BOC: A "dizzying excursion into Pearlman's world"

Doug Pearson jasret at MINDSPRING.COM
Tue Sep 14 14:19:47 EDT 2004


On Tue, 14 Sep 2004 12:44:21 +0100, Carl Edlund Anderson <cea at CARLAZ.COM>
wrote:
>
>Well, I think the writing was most interesting up through Secret
>Treaties, but that the production became much better thereafter.
>
>I wouldn't dub the sound on the early albums "perfect" by any means :)
>Obviously, album production is subjective and the winds of fashion can
>change unexpectedly ... but the really thin kinda MC5-style sound like
>on those early albums has never worked for my ears.  Great songs that
>sound wimpier than they should/could, IMO.
>
>Weird studio and mastering problems aside, the stuff sounds much cleaner
>and fuller from _AoF_ on, at least to my ears.  I mean, even today
>_FoOU_ sounds really quite good -- sure, crispy and radio-friendly, but
>good.  I think I'll go listen to "Vengeance" now, actually ...
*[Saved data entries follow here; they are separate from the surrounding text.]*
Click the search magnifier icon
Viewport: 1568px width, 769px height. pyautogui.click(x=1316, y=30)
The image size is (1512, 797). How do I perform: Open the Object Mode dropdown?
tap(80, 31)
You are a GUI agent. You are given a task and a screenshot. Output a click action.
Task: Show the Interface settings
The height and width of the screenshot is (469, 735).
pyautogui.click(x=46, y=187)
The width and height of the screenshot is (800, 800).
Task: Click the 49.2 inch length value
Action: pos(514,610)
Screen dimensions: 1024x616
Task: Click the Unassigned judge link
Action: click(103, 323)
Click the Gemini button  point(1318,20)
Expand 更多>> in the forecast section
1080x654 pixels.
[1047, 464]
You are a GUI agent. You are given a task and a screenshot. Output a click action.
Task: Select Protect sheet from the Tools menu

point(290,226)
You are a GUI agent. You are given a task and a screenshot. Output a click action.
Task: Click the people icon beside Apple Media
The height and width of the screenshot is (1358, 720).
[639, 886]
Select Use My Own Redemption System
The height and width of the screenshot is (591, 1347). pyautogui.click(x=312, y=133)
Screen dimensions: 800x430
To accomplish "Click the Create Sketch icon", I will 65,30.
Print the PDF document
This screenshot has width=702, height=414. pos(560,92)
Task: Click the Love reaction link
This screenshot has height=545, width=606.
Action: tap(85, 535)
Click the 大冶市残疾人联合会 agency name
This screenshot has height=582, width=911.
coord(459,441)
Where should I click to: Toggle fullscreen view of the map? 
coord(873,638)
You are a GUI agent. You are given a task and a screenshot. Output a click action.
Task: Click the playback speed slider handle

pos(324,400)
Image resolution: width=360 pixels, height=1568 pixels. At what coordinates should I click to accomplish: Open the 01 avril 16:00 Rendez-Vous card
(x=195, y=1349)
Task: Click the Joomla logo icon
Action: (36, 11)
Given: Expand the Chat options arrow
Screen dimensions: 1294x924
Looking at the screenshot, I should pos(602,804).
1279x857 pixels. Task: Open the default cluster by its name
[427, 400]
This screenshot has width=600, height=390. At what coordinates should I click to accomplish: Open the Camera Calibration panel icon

I was noticing this shift in the Pearlman/Krugman "production quality" the
other week when I was at a friend's house, and he put 'Manifest Destiny'
(the second Dictators album, which I don't own) on the turntable.  It
definitely has that radio-friendly, big-70s-rock quality that the first
one ('Dictators Go Girl Crazy') doesn't.  (Said friend loves the album
cover, but was surprised to hear that it's more-or-less the same
picture/concept as on the inside gatefold of OYFoOYK.)

And, of course, the guitars on the Clash's 'Give 'Em Enough Rope' (done
without Murray) are simply monstrous.  Imagine if they'd been able to get
that sound on "ME 262" or "The Red And The Black"!

Seriously, does anyone know what happened between, say, 74/75 and 77/78?
Did they go to "producer school"?  Did they hire skilled engineers?  Or
was it just a case of improving through practice?